===== RECORDS SHOWN =====

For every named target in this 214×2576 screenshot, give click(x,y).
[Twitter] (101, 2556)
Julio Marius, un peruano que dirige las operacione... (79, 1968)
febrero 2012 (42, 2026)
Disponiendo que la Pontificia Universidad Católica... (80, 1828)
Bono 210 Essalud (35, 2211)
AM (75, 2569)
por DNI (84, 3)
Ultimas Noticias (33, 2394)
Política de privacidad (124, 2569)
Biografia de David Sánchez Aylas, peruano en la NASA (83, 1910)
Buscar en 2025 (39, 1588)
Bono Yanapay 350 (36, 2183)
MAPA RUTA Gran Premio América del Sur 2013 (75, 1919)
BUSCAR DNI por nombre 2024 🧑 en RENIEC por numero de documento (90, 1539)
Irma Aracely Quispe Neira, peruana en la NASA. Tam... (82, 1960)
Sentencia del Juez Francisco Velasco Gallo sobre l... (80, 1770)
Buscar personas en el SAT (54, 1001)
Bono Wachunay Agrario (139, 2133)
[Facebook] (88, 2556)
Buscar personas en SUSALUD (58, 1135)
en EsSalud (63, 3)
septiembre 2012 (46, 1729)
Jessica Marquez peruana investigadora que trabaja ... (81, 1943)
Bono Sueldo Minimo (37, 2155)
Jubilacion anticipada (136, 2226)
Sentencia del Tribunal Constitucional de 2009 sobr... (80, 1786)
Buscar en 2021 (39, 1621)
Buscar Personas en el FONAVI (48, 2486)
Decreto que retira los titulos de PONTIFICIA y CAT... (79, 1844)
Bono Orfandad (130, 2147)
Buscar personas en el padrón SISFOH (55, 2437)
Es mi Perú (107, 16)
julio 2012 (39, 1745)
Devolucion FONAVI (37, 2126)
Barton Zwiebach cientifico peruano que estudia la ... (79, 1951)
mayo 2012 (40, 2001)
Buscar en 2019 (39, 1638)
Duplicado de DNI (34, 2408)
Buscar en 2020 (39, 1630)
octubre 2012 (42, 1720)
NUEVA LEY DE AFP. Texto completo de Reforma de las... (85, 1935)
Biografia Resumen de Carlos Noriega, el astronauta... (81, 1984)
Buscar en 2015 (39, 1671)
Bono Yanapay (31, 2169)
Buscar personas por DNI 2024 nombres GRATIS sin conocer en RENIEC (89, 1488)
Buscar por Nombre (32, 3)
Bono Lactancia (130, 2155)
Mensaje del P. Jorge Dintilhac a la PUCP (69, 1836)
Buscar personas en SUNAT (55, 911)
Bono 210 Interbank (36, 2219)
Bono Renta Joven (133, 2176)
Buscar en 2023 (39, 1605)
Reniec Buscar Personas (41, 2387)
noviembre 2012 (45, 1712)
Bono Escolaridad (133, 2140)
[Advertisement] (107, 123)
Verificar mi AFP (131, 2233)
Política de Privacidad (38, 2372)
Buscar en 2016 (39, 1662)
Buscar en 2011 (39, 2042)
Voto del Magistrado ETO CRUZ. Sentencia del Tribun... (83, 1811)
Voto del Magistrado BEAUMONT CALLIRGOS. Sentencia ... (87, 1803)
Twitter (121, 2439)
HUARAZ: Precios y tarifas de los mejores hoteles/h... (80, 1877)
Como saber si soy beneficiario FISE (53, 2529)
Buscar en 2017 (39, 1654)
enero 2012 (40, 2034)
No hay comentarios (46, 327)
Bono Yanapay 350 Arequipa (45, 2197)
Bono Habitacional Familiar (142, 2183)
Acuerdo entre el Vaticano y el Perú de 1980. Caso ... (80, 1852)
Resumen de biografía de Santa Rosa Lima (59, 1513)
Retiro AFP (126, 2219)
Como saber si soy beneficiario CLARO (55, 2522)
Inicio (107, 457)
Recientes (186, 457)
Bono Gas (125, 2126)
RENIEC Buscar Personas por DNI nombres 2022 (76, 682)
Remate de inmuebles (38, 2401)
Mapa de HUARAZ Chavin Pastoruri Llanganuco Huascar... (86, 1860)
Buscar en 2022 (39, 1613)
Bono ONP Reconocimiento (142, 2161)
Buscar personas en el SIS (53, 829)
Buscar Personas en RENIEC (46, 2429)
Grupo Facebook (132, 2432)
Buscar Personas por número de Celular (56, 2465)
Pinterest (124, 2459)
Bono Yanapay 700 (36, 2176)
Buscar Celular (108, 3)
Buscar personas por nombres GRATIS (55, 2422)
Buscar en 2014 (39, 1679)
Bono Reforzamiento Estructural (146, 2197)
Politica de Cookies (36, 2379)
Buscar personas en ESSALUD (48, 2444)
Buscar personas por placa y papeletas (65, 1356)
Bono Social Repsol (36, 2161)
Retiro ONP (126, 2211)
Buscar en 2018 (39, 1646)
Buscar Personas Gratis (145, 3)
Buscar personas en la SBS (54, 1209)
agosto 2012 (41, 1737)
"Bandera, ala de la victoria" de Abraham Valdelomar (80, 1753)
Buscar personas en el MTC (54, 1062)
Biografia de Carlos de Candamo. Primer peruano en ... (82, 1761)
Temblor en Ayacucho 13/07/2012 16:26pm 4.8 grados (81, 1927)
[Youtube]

=====

◆ **EXERCISE DESCRIPTION**
An exact, complete copy of the lines above from the one with "Acuerdo entre el" through the one with "RENIEC Buscar Personas por" is the whole answer.

◆ **YOUR SOLUTION**
Acuerdo entre el Vaticano y el Perú de 1980. Caso ... (80, 1852)
Resumen de biografía de Santa Rosa Lima (59, 1513)
Retiro AFP (126, 2219)
Como saber si soy beneficiario CLARO (55, 2522)
Inicio (107, 457)
Recientes (186, 457)
Bono Gas (125, 2126)
RENIEC Buscar Personas por DNI nombres 2022 (76, 682)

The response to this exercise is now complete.